Yellow-headed Blackbird has a long history of vagrancy to the East Coast and beyond (e.g. Bermuda and even, if natural vagrants, Europe). During the 1980s after I moved to New England, it seemed expected that one might see a few in fall or (less routinely) spring. But by the late 1980s and through the 1990s, up until recently, it became a very rare bird. In the past few years, there has been a slight uptick in records in New England, however.
I was curious about this pattern and thought I'd share some thoughts and speculation on the change in status.
Yellow-headed Blackbird is a moderate distance migrant, with populations east of the Rockies, e.g. the prairies, migrating the farthest and wintering in central and southern Mexico. They mainly leave in late August and arrive on the wintering grounds by late September (i.e. they migrate earlier than most other blackbirds). The birds west of the Rockies, mainly in widely scattered populations, typically go no farther south than northwest Mexico. Roughly speaking, birds east and west of the Rockies differ in size, migration routes, and wintering areas; yet no subspecies are recognized and the birds appear similar.

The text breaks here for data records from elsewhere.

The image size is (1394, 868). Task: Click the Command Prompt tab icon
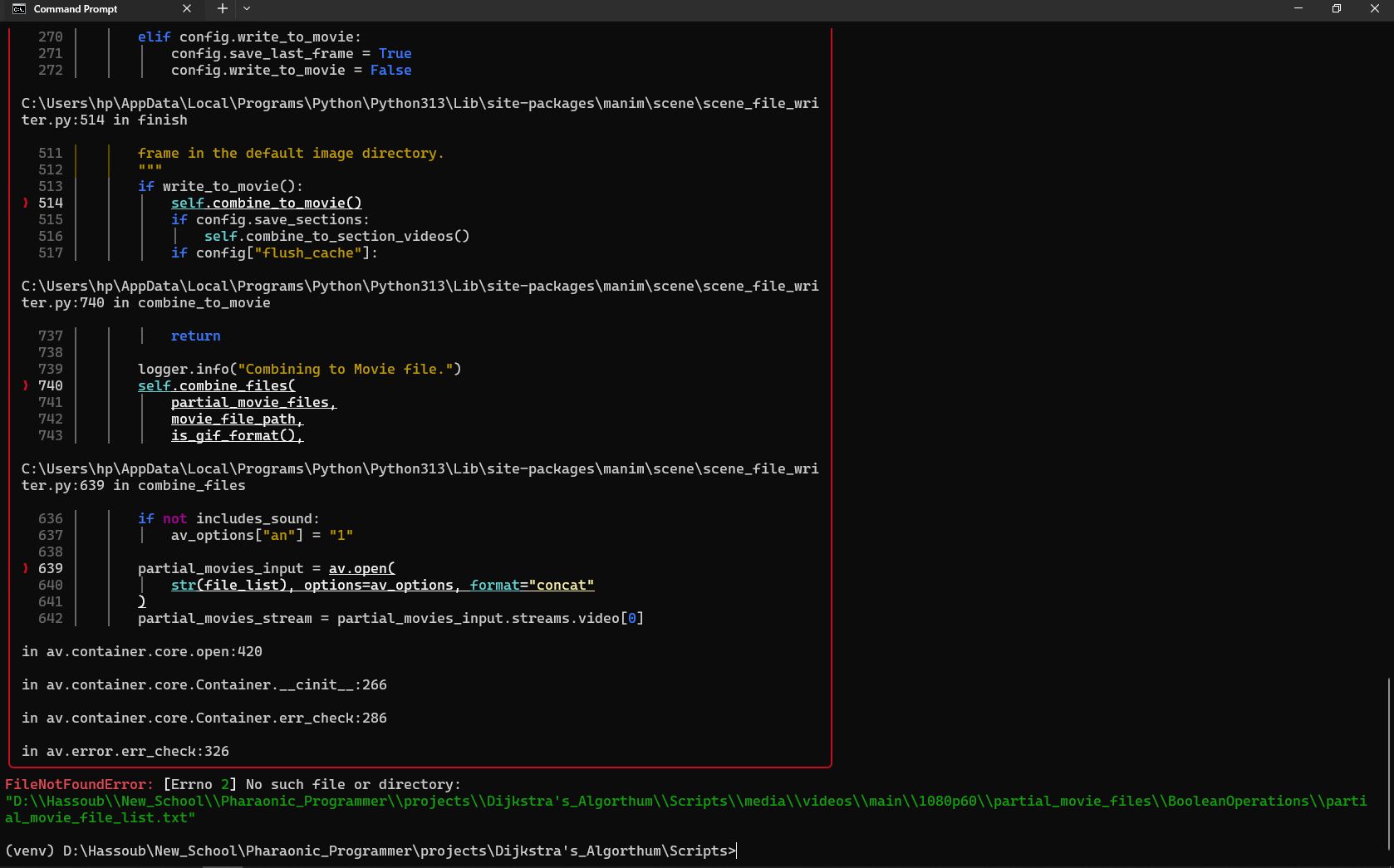pyautogui.click(x=18, y=9)
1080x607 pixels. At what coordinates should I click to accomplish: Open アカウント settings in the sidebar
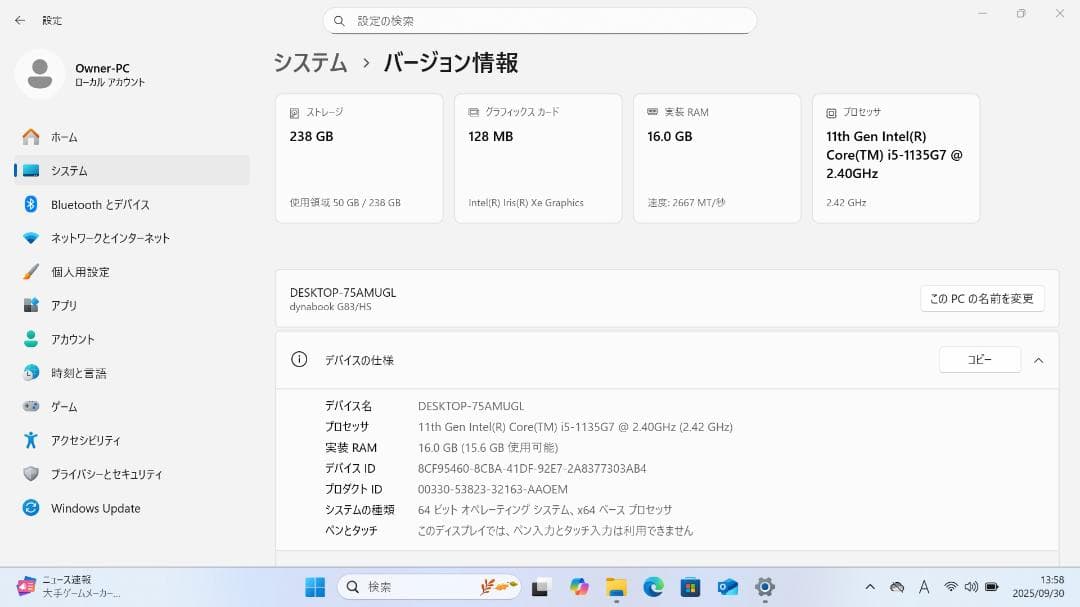pos(73,339)
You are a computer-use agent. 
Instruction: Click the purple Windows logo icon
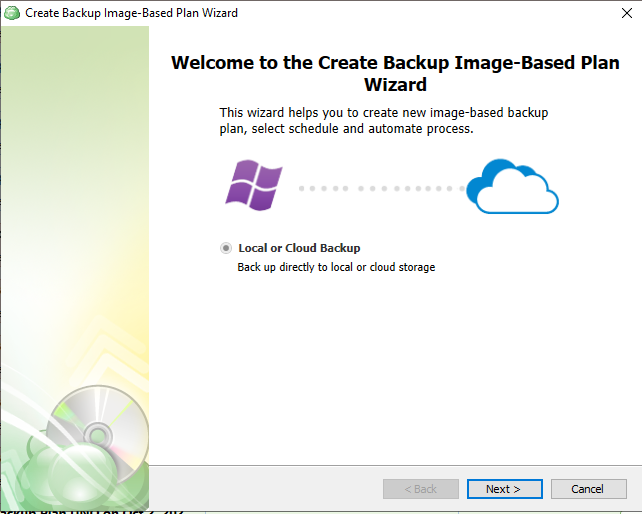coord(254,186)
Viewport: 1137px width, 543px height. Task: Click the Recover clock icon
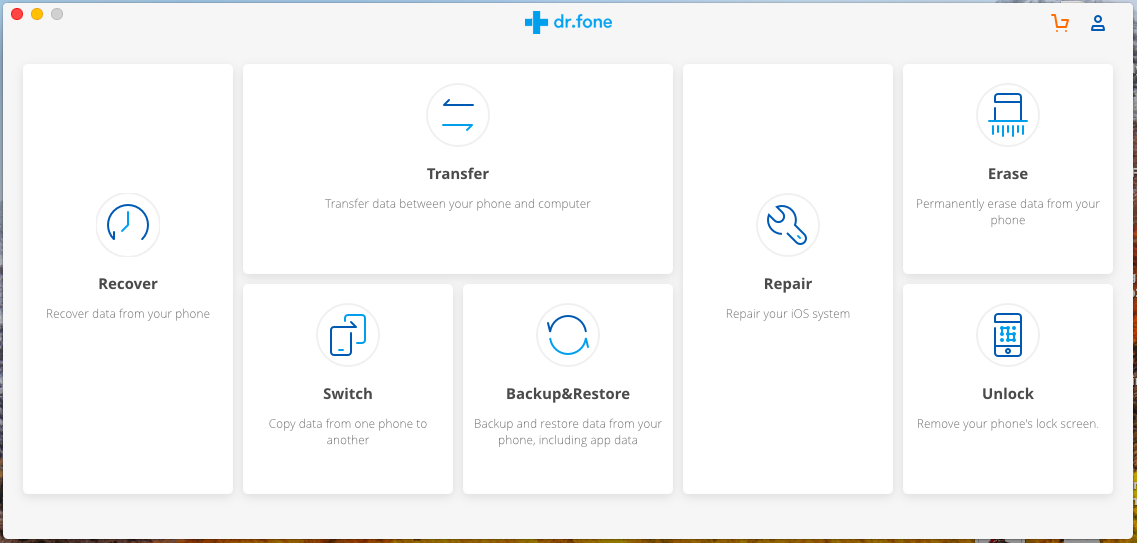click(128, 225)
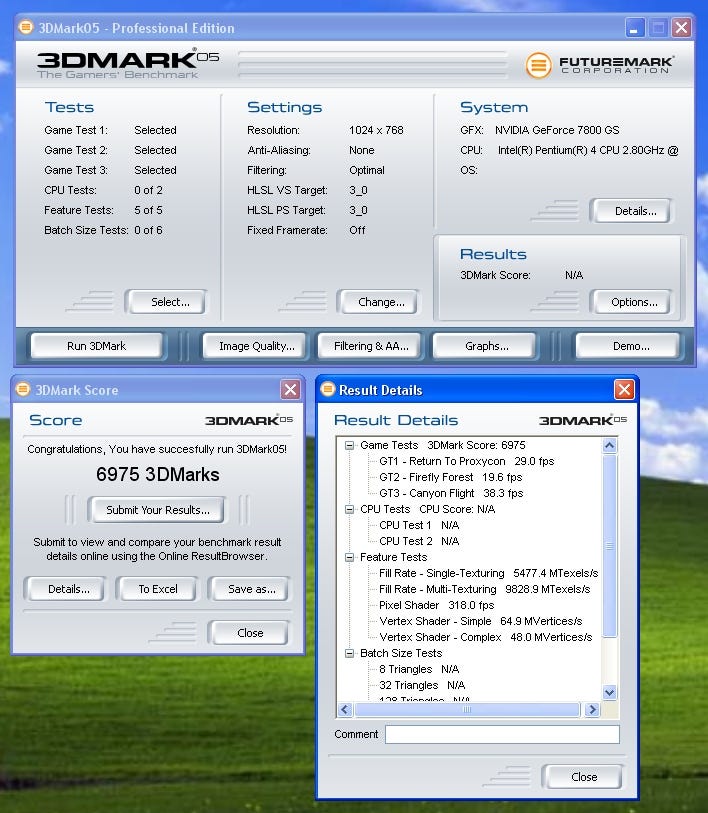Submit Your Results online
Image resolution: width=708 pixels, height=813 pixels.
158,510
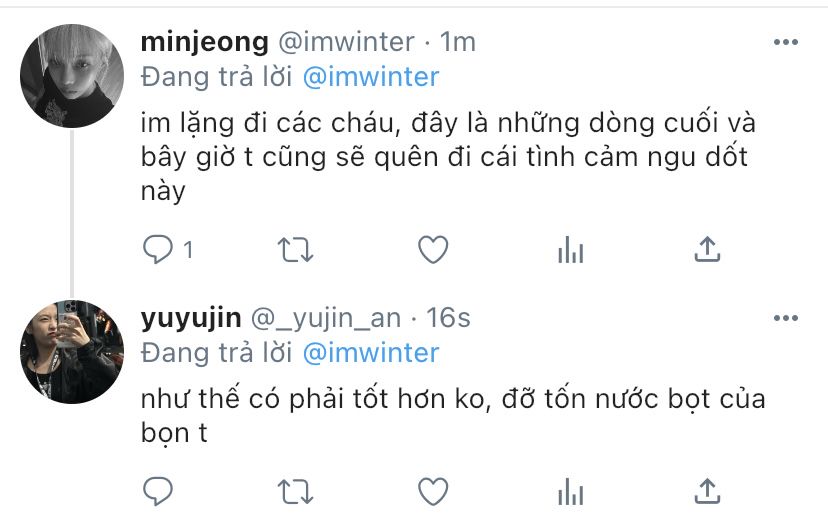Open more options for minjeong's tweet
828x518 pixels.
tap(786, 42)
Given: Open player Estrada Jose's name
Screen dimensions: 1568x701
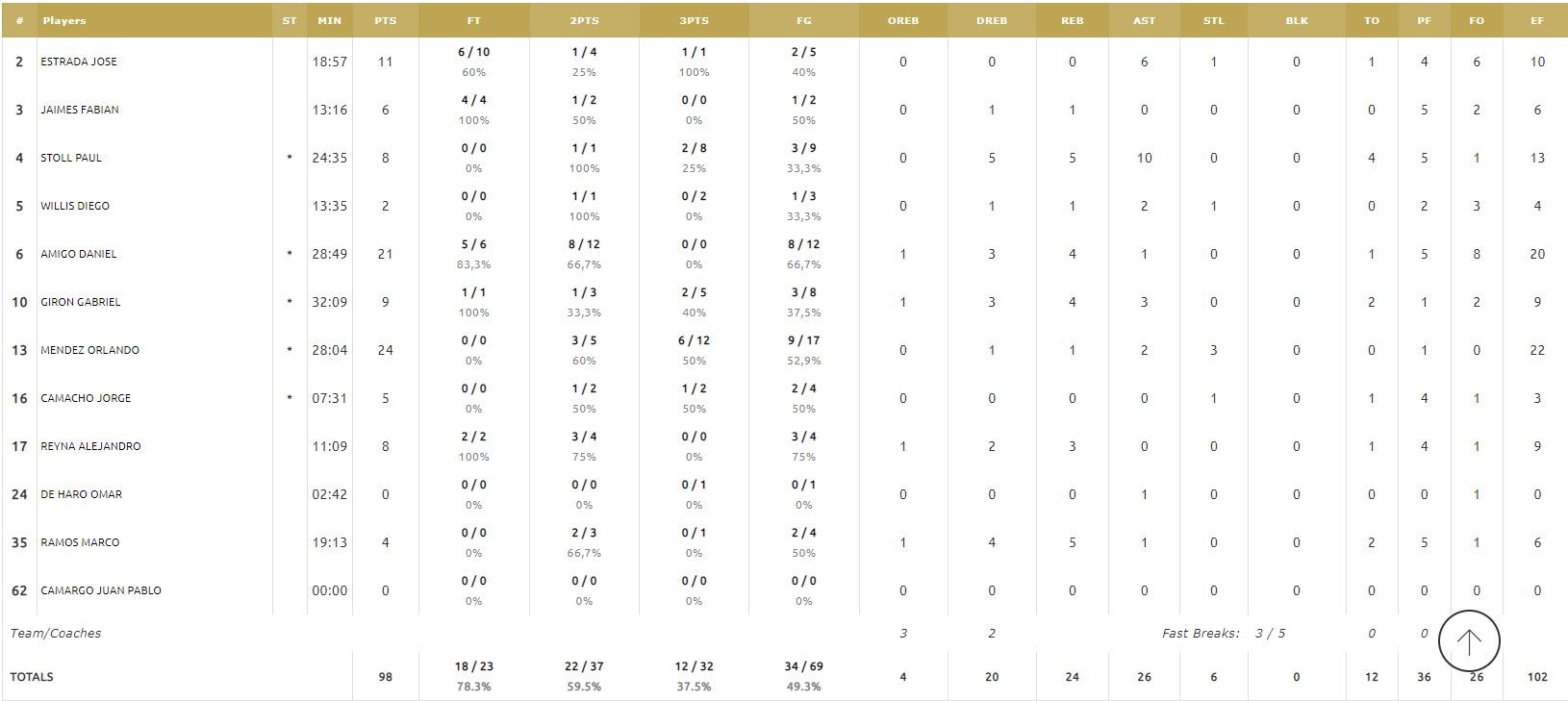Looking at the screenshot, I should click(79, 62).
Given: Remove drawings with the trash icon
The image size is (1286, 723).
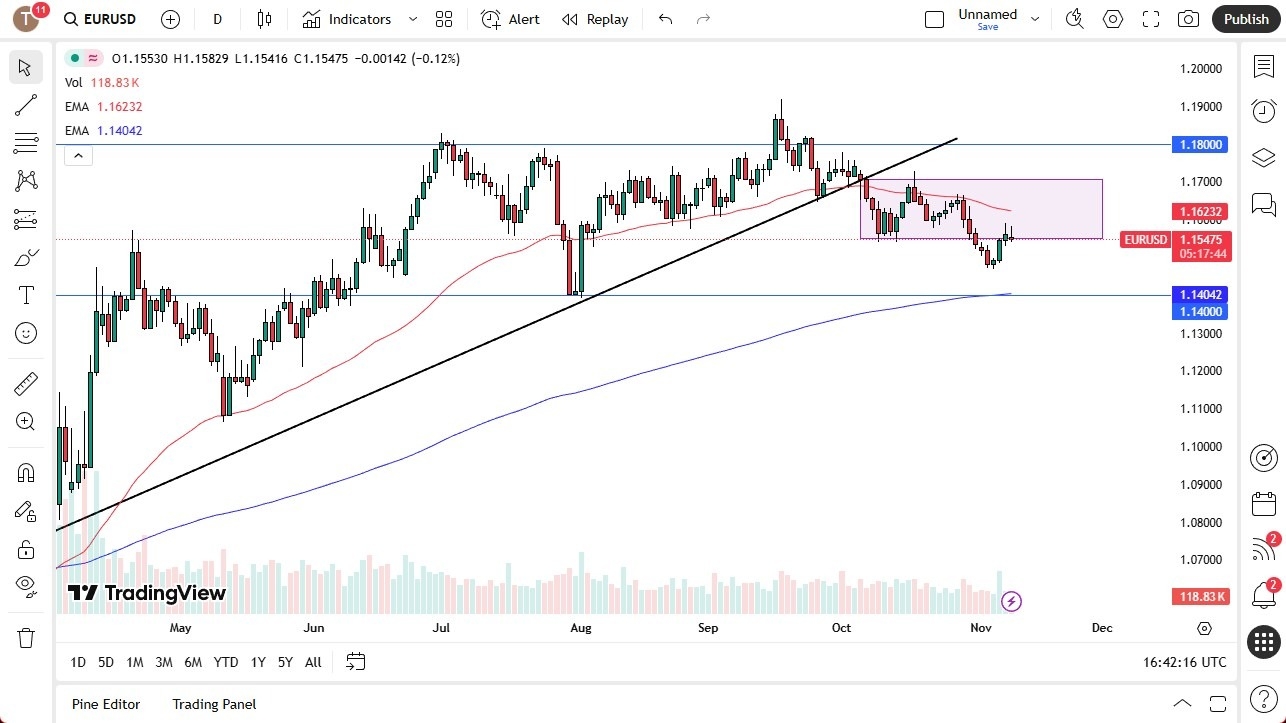Looking at the screenshot, I should [x=26, y=636].
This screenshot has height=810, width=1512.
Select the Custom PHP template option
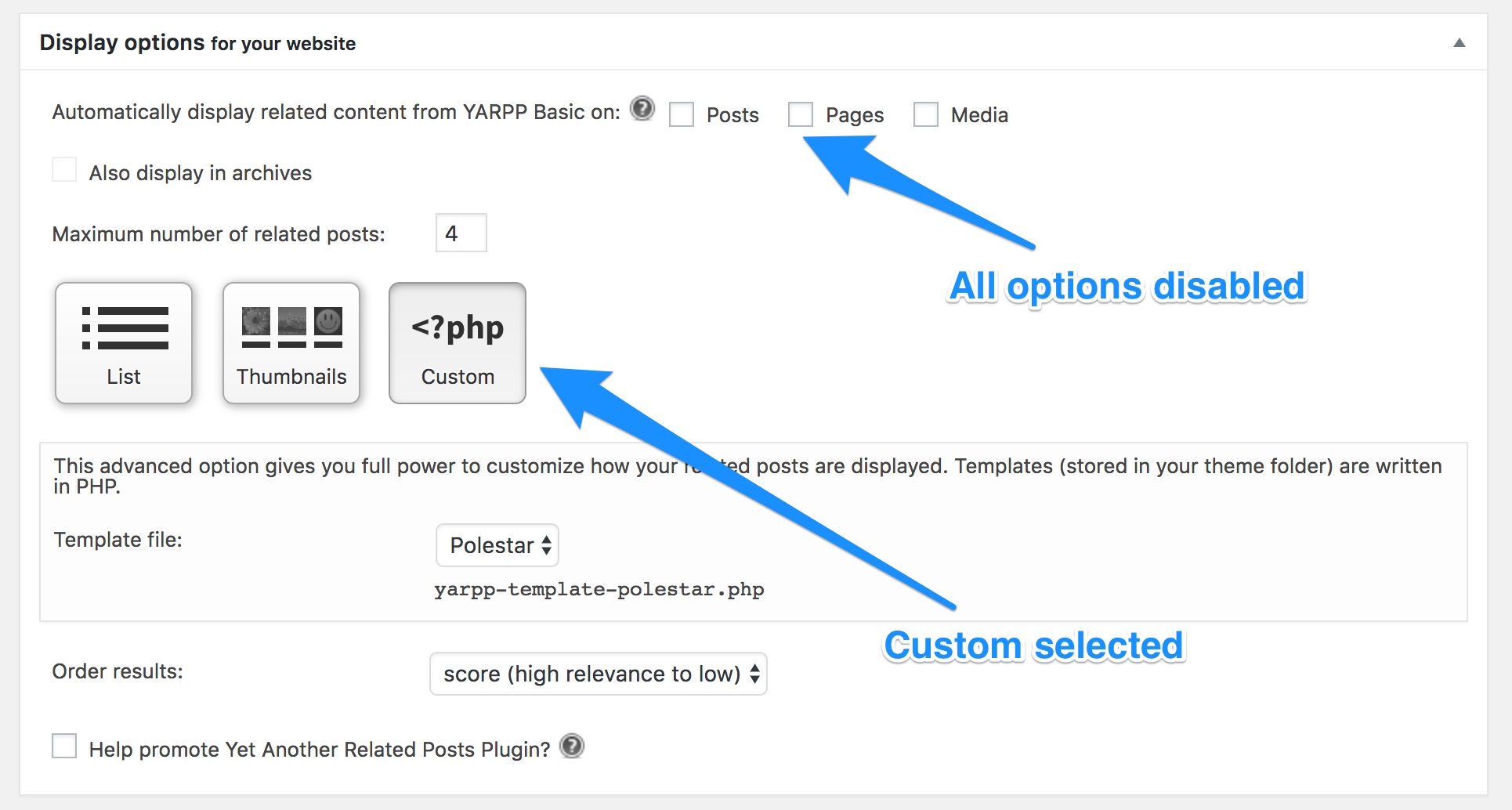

My guess is that vagrants to the east come from the long distance migrants, the prairie populations. Those would seem the most susceptible to being driven long-distances north and east of their intended migration routes in the fall. If most vagrants eastward are from that area, then it is interesting that surveys in North Dakota showed populations dropping by half from 1981-82 to 1990. The high numbers in the early 1980s were almost 5 times a previous estimate from 1967; so there was a big spike up in the early 1980s. Such fluctuations could be due to drought conditions (or lack of them), habitat availability, and other factors (loss of wintering habitat in south-central Mexico?). It seems interesting that vagrants to the Northeast followed a similar trend, greater in the late 1970s to early 1980s, then dropping off through the 1990s. I don't know if current populations are on the upswing or whether the current weak trend toward more vagrants is real.
To read about banding studies that showed the difference in migration routes, see this paper by Royall:
http://elibrary.unm.edu/sora/Condor/files/issues/v073n01/p0100-p0106.pdf
The North Dakota surveys were published by Nelms et al. (1994) in Am. Midland Naturalist (I don't have a link for that).